Now, those early projects are expensive, but the point behind a small modular reactor is that by doing the exact same small 300 megawatt block of power many times, we’ll lower the cost curve in a different way than nuclear has experienced in the past. Because the reality is there are very few nuclear plants in the world that have been on time and on budget. That’s because every one has been uniquely different. By modularizing to a smaller solution, we have a high degree of confidence that we’ll be able to lower that cost curve. So as we get into the middle of the next decade, this starts to become a very material part of the electric power system.

Wind power is a core offering for GE Vernova. Recently, states have seen their offshore wind projects fall through. Where are you on offshore wind? 

It’s complicated but important. The past two years have been full of scary headlines for offshore wind and the industry economics have definitely been challenged. All that said, when we look ahead over the next 5 to 10 years, the world needs offshore wind. Places like the Northeast need offshore wind to both electrify and decarbonize. So we believe offshore wind is critical for the future. It’s going to be more expensive than onshore wind. It’s going to be more expensive than solar. But we need to think about the correct comparisons, which is . . . Is it more expensive than a new nuclear plant? Is it more expensive than carbon capture? There’s no question in our mind—offshore wind is a more economical answer.

It sounds like the right renewable solution for each location has to be assessed based on both the conditions and the economics that are available in that situation? 

That goes back to driving the efficiency that the world needs. Where you have good wind and solar conditions, you’re gonna need to take advantage of that resource every day. In the same token, we’re investing a lot of money into carbon capture, where that makes sense. You’ve got to use the resources you have, and to transform this electric power system, it’s going to require an “all the above” mindset. At Vernova, we don’t walk in the room wearing a wind hat, a gas hat, or a nuclear hat. We play across these technologies. We want to apply the most efficient economic technologies to what the location has. 

GE has been around for a long time and has a certain way of operating. I know that you want to make things faster and more like a startup. So how do you do that in an organization that’s been around a long time and is as big as Vernova? 

I think great companies find a way to problem solve and deliver in the near term while finding the oxygen or the space to work on the long term breakthroughs. And at the heart of the company, we’re trying to create a culture that can feel protected to take big swings on the stuff that can really change the world.

My experience with GE Is that we never lacked ambition. But at times, culturally, we may not have found the right balance between protecting to deliver on the near term while nurturing the long-term breakthroughs. And that’s a lot of what we’re working our way through right now with Vernova.

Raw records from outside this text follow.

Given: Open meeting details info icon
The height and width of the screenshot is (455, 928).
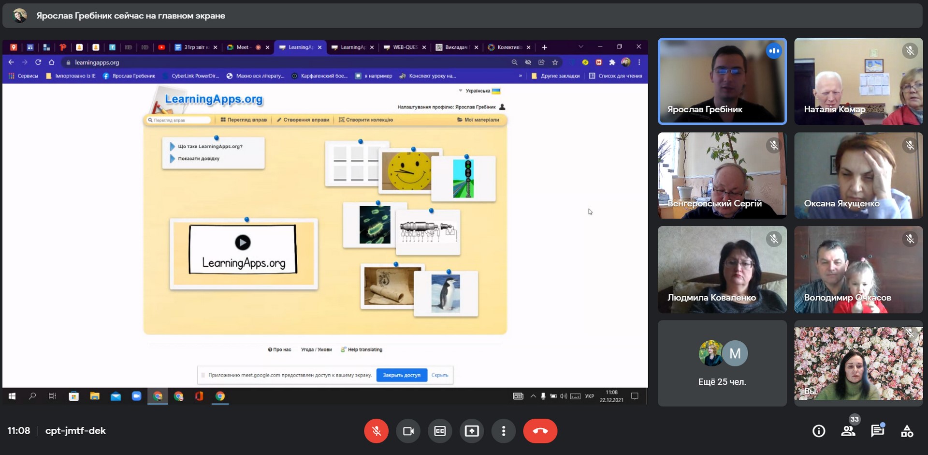Looking at the screenshot, I should [x=819, y=431].
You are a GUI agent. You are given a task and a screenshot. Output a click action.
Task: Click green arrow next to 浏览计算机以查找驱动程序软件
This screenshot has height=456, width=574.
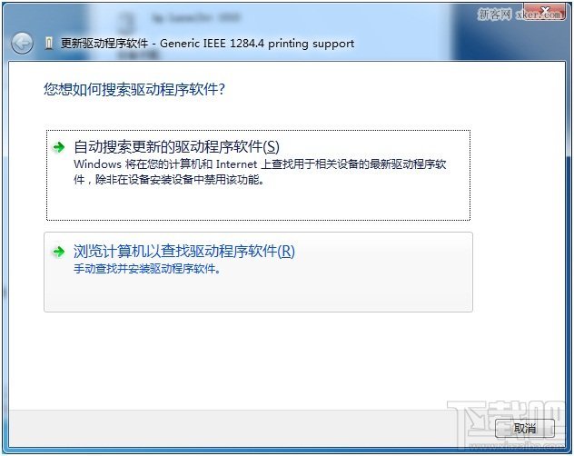[58, 252]
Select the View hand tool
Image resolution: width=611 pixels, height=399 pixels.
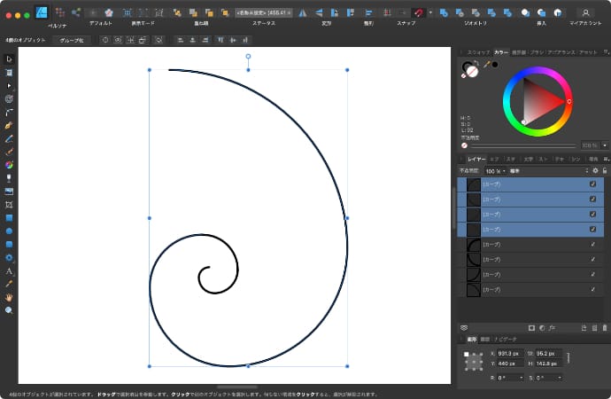coord(9,297)
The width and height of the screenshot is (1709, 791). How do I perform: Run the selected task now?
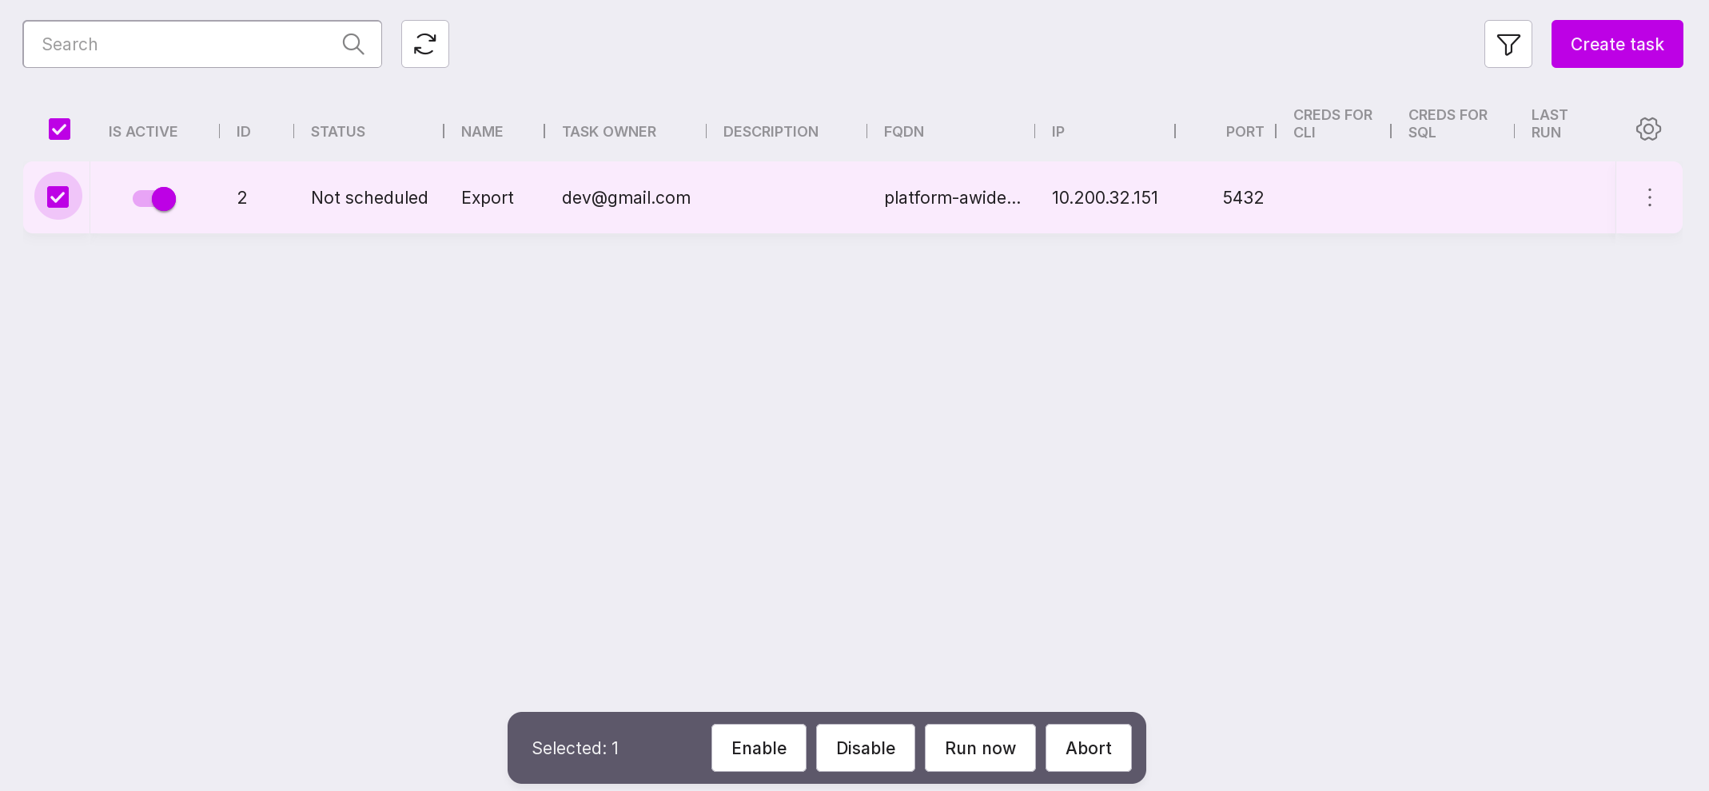point(979,748)
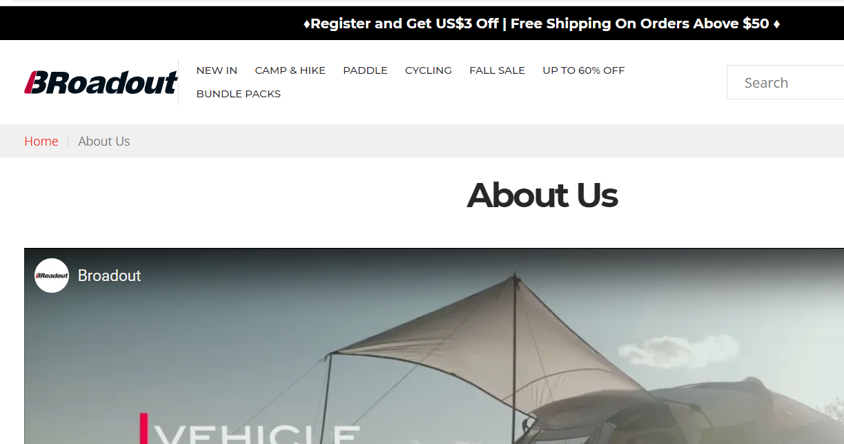Click the About Us page heading
This screenshot has width=844, height=444.
click(x=542, y=195)
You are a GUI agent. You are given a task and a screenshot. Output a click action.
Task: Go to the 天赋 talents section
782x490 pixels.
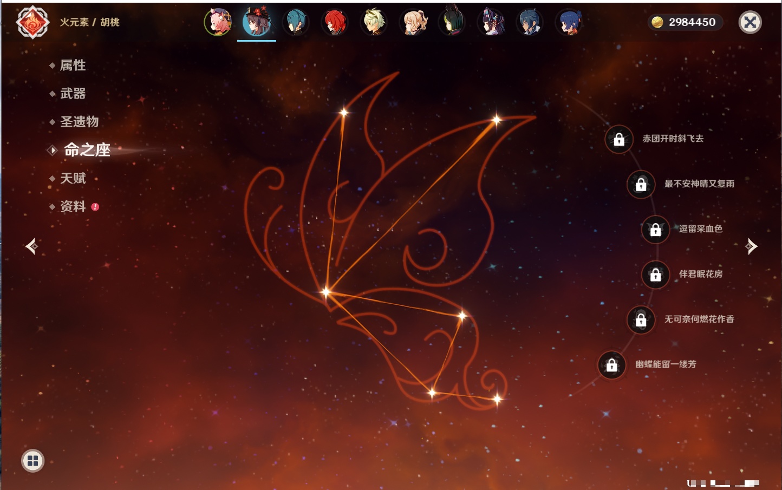point(73,178)
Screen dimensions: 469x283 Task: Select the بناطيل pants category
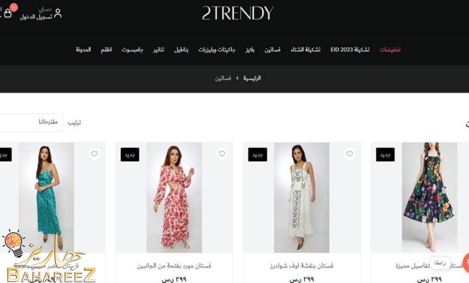tap(181, 49)
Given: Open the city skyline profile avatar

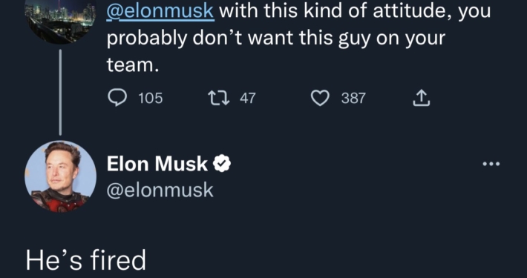Looking at the screenshot, I should [x=61, y=20].
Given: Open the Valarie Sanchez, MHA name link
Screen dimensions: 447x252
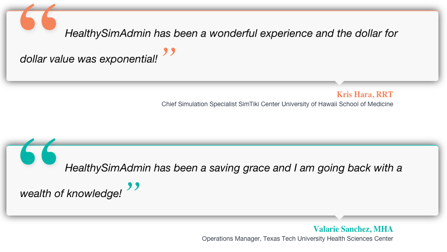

I’m two months into a completely new experience as a public company CEO. When you’re inside a big company, relative to what I’m doing today, I have the privilege now of having more capacity to navigate the outside world. And we have less internal dynamics to juggle. So that’s empowering. But it also is a responsibility because the reality is General Electric was a company that I was so proud to be part of because we led in industries that really matter: healthcare, aerospace, power . . . But when you play across many industries, sometimes too many goals can be no goals at all. For us now as a purpose-built company in the energy transition, the expectation is to lead this industry forward. And that’s exactly what we intend to do. 

Climate change is so big, and you need to progress and keep everyone’s energy up. But change is so slow. How do you think about balancing to keep people urgently moving forward and patient at the same time?

Although some of our solutions are long-cycle, the frequency and intensity of what we’re seeing in the world every day because of climate change is becoming more rapid based on what we see with extremes of weather. So I think it’s quite easy every day to get motivated in a long-cycle business to do this work because it’s work worth doing.